Wednesday, 13 March 2013

Thirty degrees under

When will the frogs learn, never lay your spawn without looking at the long range weather forecast!

It's a shame the pond was full of spawn, but I doubt if any of this lot will survive the weather. It is about the coldest March day for 30 years and follows last year when we had a "heat wave". In old money (deg F) it was about 30 degrees lower today than on the same date last year, and out in the Northerly wind if felt double that. I certainly wasn't expecting another load of snow, and in places where it had blown off the field and formed drifts against the road side, it needed to be cleared to get the roads open. 

There have been a good flock of finches round and this morning there were at least 60 Chaffinches feeding round the garden, with around 30 Greenfinches and a few Goldfinches. The hoped for Bramblings and Siskins didn't appear but at lead one of the Long-tailed Tits became bolder and fed right by the house.

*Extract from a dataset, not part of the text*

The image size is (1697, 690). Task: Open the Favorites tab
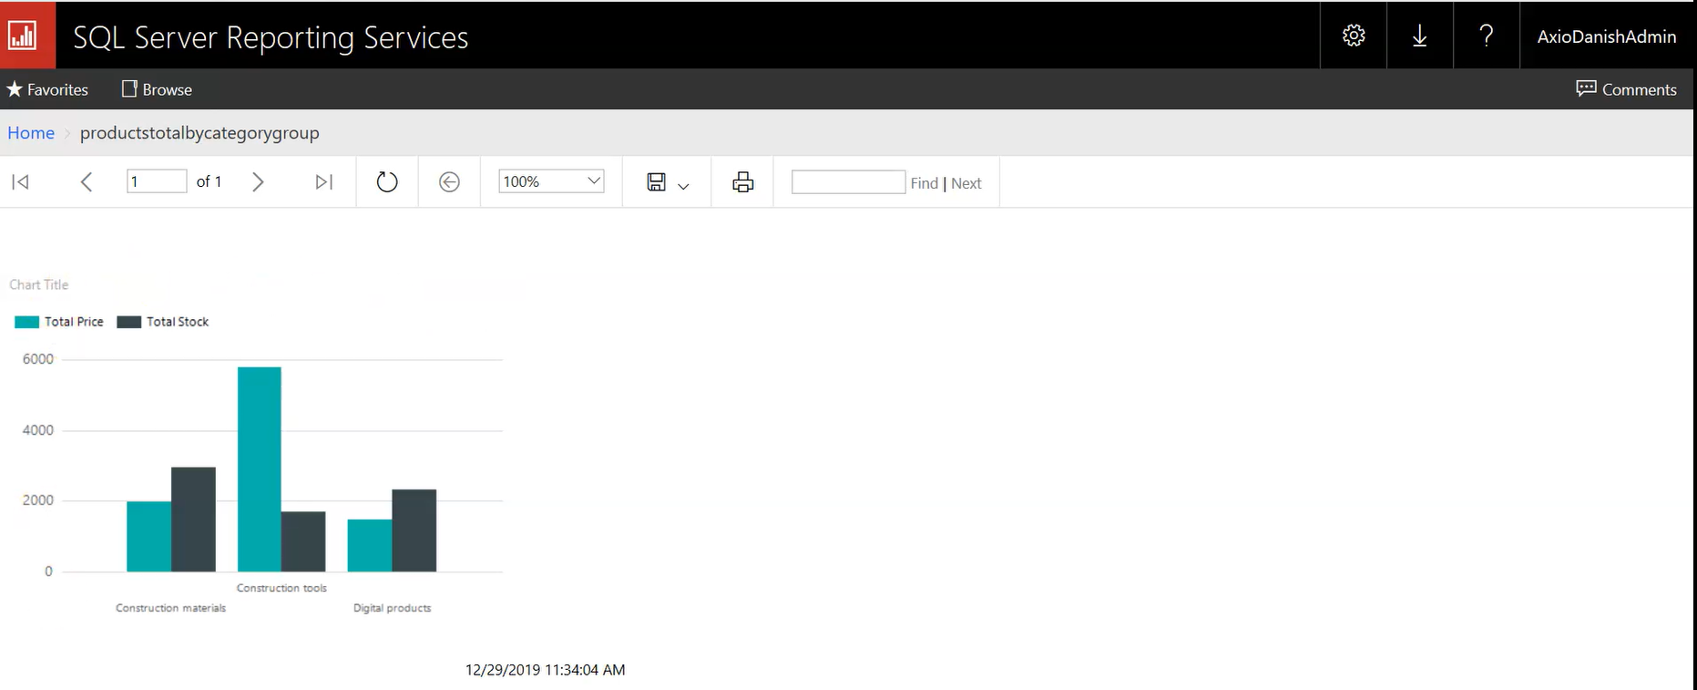[x=47, y=89]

On the few occasions I've seen them in the garden they've either fed on one of the peanut feeders at the end of the garden, or on a couple of occasions on a sunflower seed feeder.

Obviously the bird today had decided that the energy form fat balls would be best at fending off the cold wind. It spent quite a long time moving round each ball, as if picking out the choicest bits. While it was there it was joined at various times by the male Blackcap, Goldfinches, Blue Tits and Robins. Robins in the plural did cause a slight kerfuffle when two arrived at the same time. Even in today's conditions they remain territorial and intolerant of any intrusion when another appears.

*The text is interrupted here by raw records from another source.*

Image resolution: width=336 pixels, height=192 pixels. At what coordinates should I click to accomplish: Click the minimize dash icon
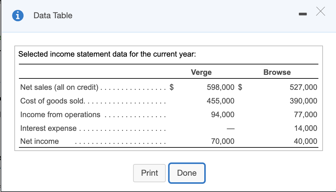pos(302,14)
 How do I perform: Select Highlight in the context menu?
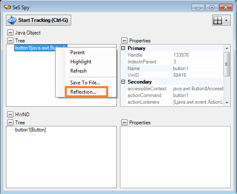(81, 62)
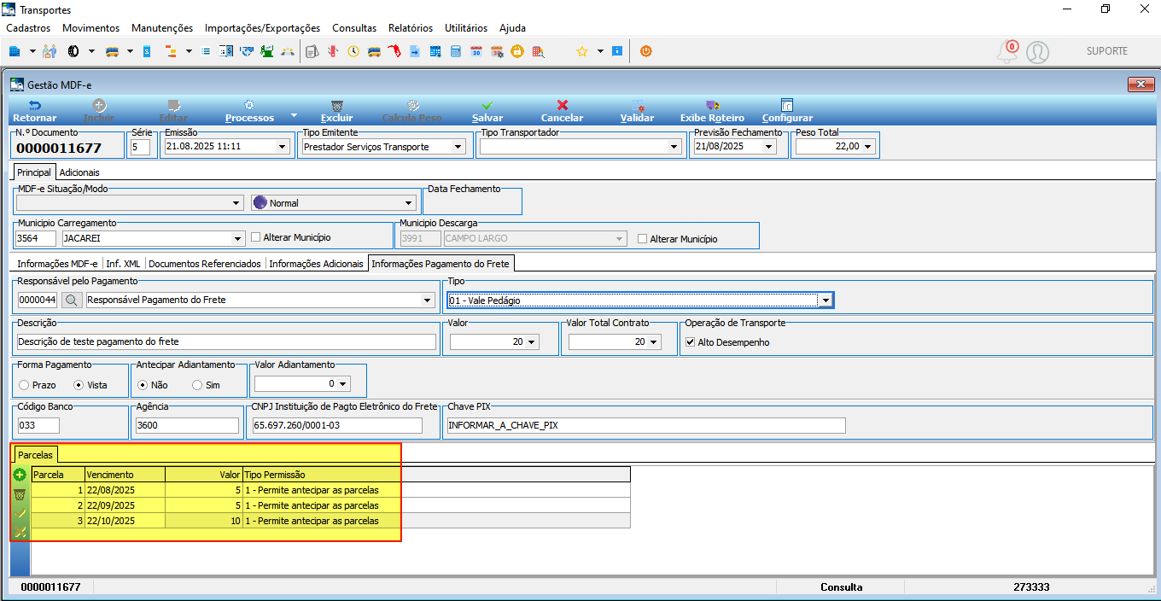Open the Tipo Transportador dropdown

pos(673,147)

Underneath all the activity above  Pied Wagtail trotted round picking up the bits dropped by the careless feeders above. 
As I had to be in Deal in the early afternoon I did my customary drive along the Ancient Highway and took a look at the Restharrow Scrape. The wind was whipping across the water and nearly all the birds remained hidden in the reeds. The odd Teal and Tufted Duck did venture out but mostly it was a game of hide and seek looking between the stems. The cold temperatures and strong wing whipping up the water had produced some strangely iced reeds and sedges.

 The ice along the edge of the small island was also formed in artistic shapes, that were less easy to explain.

I wasn't surprised that there was no sign of the pair of Lapwings that had been displaying on the spot last week. Minus two degrees must cool off an ardour.brought on by the spring like spell we were having.